[Data items]
┌────────

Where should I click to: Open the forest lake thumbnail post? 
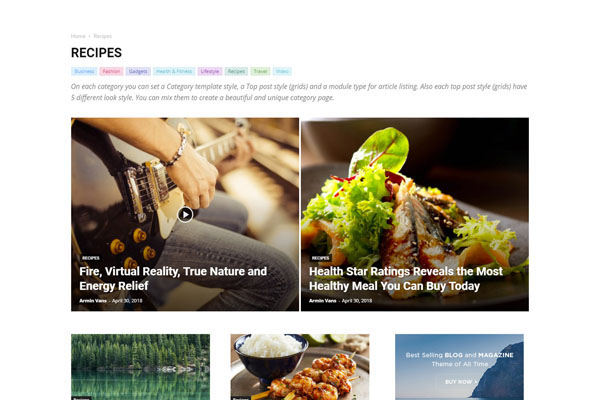pyautogui.click(x=140, y=367)
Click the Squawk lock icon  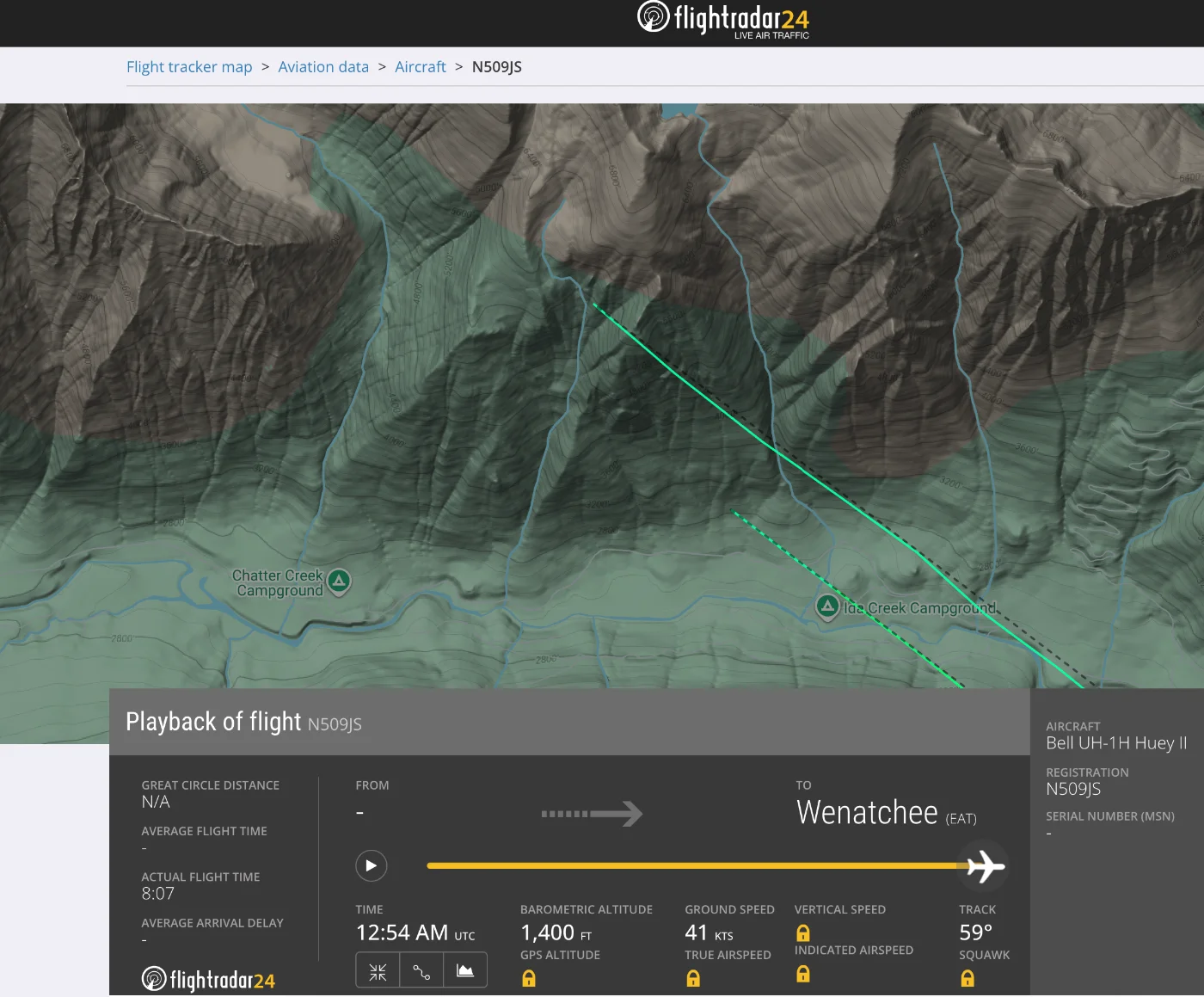(x=968, y=978)
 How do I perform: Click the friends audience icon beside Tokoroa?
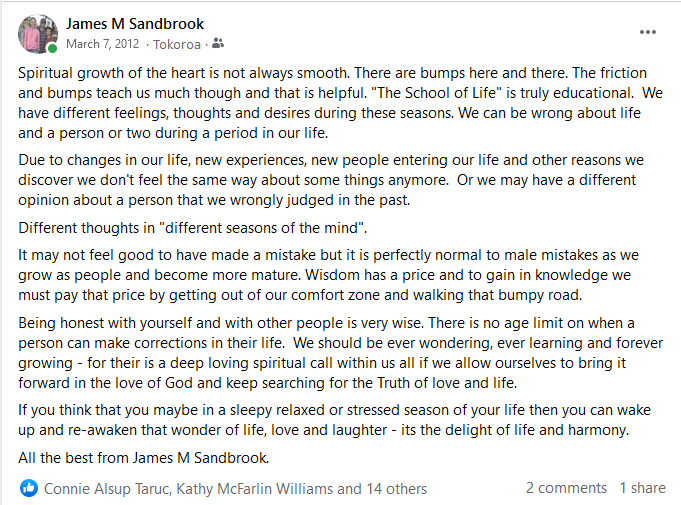(x=219, y=44)
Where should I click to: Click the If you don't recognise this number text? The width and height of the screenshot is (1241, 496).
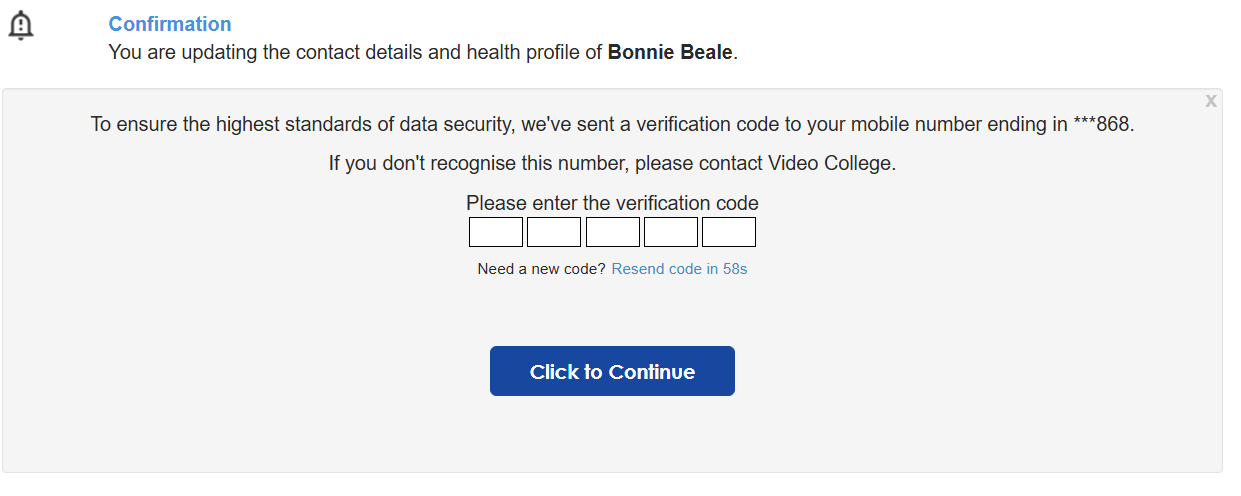click(x=480, y=163)
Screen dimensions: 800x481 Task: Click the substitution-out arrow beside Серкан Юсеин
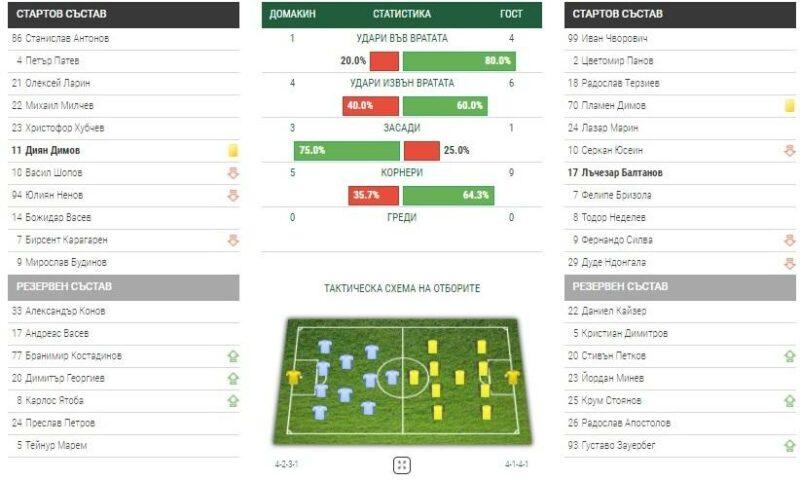click(790, 150)
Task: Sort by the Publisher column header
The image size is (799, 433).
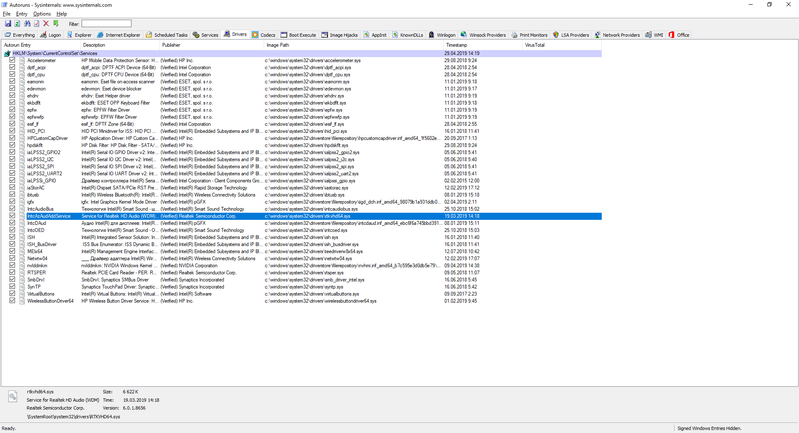Action: point(172,45)
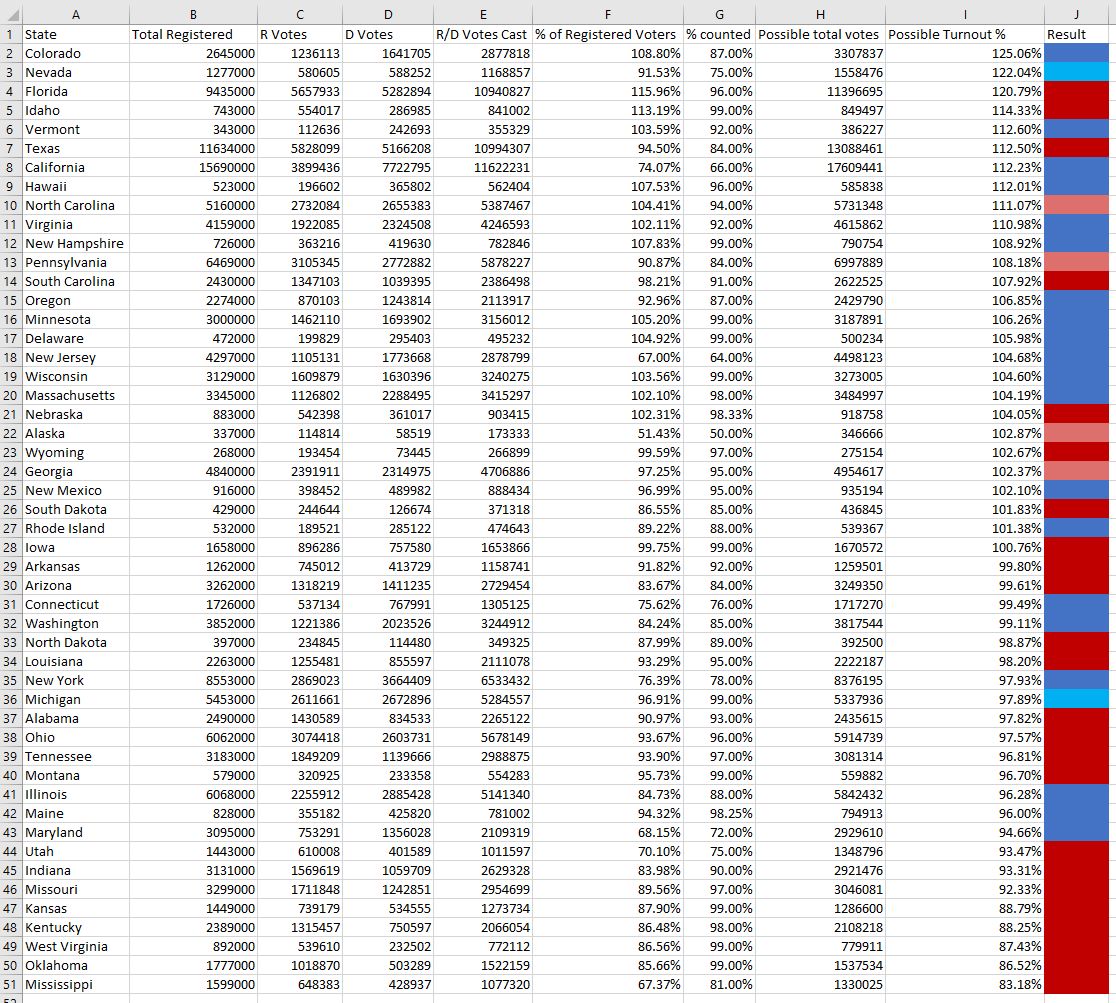Select Colorado's Possible Turnout 125.06% cell
1116x1003 pixels.
pos(963,53)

└────────

Copy exactly the lines that run from the line containing "Where should I click to: Click" to the end of the data, keeping both end lines and dropping every picture.

Where should I click to: Click the If you don't recognise this number text? The width and height of the screenshot is (1241, 496).
click(x=480, y=163)
Screen dimensions: 800x481 Task: Click the substitution-out arrow beside Серкан Юсеин
click(790, 150)
Task: Sort by the Publisher column header
The image size is (799, 433).
Action: point(172,45)
Select Colorado's Possible Turnout 125.06% cell
1116x1003 pixels.
pos(963,53)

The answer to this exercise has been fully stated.